LHOPT: A Generalizable Approach to Learning Optimizers

LHOPT: A Generalizable Approach to Learning Optimizers

2021. 6. 6. 02:24ㆍAI Paper Review/AutoML Papers

<arxiv> https://arxiv.org/abs/2106.00958

A Generalizable Approach to Learning Optimizers

A core issue with learning to optimize neural networks has been the lack of generalization to real world problems. To address this, we describe a system designed from a generalization-first perspective, learning to update optimizer hyperparameters instead

arxiv.org

A core issue with learning to optimize neural networks has been the lack of generalization to real world problems.

0. Learning to optimize

Most previous works about "learning to optimize" are methods that attempt to learn a general update rule from scratch.

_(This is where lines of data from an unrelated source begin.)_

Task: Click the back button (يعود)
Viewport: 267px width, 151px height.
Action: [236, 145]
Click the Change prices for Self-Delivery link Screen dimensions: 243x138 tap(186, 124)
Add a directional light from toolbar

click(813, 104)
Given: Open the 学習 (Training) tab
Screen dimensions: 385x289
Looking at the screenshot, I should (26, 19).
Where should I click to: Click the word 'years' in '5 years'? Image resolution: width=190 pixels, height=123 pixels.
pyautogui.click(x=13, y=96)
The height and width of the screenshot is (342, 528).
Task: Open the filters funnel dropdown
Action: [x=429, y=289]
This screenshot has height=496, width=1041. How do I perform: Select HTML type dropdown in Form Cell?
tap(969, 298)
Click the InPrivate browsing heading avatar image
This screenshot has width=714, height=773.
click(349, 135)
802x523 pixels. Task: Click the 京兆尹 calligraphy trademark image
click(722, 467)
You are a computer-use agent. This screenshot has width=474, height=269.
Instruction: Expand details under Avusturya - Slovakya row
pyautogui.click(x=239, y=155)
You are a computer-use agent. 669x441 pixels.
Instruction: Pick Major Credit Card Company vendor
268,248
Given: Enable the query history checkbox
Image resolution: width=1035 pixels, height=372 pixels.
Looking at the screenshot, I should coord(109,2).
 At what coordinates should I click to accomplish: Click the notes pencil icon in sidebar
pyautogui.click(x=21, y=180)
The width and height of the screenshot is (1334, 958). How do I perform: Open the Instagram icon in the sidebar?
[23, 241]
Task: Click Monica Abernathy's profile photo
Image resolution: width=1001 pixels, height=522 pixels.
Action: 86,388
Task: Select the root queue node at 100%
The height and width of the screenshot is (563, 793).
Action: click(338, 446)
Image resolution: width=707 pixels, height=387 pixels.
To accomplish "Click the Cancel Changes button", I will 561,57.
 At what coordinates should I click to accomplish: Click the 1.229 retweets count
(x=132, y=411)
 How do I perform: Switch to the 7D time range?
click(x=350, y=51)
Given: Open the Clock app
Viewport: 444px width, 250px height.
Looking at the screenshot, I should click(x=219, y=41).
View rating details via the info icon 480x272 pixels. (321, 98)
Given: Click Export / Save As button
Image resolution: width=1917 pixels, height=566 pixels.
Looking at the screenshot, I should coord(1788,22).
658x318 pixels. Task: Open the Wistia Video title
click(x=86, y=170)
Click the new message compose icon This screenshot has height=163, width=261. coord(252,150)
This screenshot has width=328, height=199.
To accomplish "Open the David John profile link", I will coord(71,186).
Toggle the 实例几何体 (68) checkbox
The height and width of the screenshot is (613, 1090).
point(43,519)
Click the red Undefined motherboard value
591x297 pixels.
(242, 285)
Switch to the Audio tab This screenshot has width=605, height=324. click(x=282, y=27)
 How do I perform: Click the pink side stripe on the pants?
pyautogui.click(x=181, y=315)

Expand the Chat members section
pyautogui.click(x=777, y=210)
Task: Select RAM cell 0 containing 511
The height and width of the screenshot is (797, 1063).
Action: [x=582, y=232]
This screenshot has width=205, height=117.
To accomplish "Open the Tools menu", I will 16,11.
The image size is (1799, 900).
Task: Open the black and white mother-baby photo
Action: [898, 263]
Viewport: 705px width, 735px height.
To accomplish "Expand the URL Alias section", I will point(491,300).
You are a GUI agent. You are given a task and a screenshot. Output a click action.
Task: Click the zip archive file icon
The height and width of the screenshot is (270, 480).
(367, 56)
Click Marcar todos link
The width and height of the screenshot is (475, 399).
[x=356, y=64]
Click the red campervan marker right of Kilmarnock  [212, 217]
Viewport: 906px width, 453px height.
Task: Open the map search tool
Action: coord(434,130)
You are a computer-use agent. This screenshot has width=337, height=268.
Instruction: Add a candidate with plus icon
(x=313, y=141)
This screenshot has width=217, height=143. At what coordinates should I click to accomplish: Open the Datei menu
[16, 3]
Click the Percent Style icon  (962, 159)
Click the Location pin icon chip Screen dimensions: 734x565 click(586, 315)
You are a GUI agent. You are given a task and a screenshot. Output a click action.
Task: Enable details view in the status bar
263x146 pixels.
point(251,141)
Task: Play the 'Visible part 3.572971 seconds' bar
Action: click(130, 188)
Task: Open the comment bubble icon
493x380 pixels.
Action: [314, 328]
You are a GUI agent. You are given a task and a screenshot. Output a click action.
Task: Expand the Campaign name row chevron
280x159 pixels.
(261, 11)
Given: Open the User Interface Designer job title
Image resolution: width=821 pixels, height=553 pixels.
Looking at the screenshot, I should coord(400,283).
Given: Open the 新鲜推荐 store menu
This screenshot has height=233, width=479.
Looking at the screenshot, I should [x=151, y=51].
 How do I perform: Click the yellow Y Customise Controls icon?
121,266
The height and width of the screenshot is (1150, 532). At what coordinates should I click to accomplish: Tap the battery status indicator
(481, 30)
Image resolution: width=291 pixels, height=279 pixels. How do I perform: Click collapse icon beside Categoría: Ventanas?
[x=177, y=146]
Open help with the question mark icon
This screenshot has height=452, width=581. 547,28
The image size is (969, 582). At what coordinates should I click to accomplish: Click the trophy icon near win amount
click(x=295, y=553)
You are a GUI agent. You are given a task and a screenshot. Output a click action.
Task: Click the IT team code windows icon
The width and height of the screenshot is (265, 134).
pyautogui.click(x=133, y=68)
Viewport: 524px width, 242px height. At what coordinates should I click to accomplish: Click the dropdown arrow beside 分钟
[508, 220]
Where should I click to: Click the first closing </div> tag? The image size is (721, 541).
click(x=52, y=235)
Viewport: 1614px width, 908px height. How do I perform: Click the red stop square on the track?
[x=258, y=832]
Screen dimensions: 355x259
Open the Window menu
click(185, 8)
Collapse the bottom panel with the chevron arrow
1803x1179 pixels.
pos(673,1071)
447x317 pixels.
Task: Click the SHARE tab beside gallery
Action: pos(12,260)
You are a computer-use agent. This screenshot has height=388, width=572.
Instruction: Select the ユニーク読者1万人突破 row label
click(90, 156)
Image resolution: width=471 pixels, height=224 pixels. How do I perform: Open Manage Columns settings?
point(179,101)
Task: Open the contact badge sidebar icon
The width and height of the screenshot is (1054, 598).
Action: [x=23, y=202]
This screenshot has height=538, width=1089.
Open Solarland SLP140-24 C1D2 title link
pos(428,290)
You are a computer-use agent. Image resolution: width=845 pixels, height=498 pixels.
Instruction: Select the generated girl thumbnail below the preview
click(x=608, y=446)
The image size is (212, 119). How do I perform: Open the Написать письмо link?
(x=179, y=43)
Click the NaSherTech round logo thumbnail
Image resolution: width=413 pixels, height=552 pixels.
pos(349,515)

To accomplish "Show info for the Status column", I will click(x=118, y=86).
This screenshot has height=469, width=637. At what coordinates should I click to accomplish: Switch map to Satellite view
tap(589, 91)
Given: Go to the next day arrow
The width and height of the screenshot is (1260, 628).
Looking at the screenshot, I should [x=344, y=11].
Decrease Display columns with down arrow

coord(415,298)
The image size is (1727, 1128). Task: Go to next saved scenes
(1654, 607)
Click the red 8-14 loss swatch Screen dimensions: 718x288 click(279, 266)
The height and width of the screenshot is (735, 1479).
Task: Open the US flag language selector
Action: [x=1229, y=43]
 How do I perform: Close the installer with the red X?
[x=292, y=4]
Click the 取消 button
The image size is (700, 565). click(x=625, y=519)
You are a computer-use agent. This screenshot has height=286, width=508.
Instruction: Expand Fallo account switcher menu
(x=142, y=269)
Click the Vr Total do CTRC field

These approaches are quite promising, even outperform human-designed optimizers in specific tasks. But testing these results in out-of-distribution, they have shown limited generalization to real world problems. Like optimizers that trained with image-based datasets don't work in the text-based datasets. As a result, this method manages to generalize in different tasks without tuning.

1. LHOPT: An generalization-first perspective

As described above, Most previous work attempts to learn optimization rules from scratch. But this has a generalization problem. In contrast, LHOPT(Learned Hyperparameters OPTimizers) leverages the priors of existing optimization algorithms, such as Adam. The resulting optimizers can be interpreted as having data-driven schedules that interpolate with hand-designed optimizers.

2. Training Setup

So, in practice, this method finds optimal optimizer hyperparameters sequentially based on input statistics. Like in many NAS(Neural Architecture Search) Researches, this method uses LSTM cell and Policy Gradient(PPO) to generate outputs. Similar to previous works, this method runs for a whole training step, and updates via PPO with the final reward, which is the validation loss.

2.1 Feature Space

The feature space definition is quite interesting. This method's major features are transformations: log-ratios, cosine similarities, averages of booleans, or the CDF features. This is quite different from existing learned optimizers, which use statistics such as the gradient, square of gradient, loss values.

2.1.1 The CDF Features

As I know, the Introduced CDF features are quite a novel concept in this field. Fundamentally, I think the CDF feature's motivation is to generalize to many tasks. The motivations introduced in this paper are:

(1) there are use-cases for which we would like to know the relative values of a feature within an inner task.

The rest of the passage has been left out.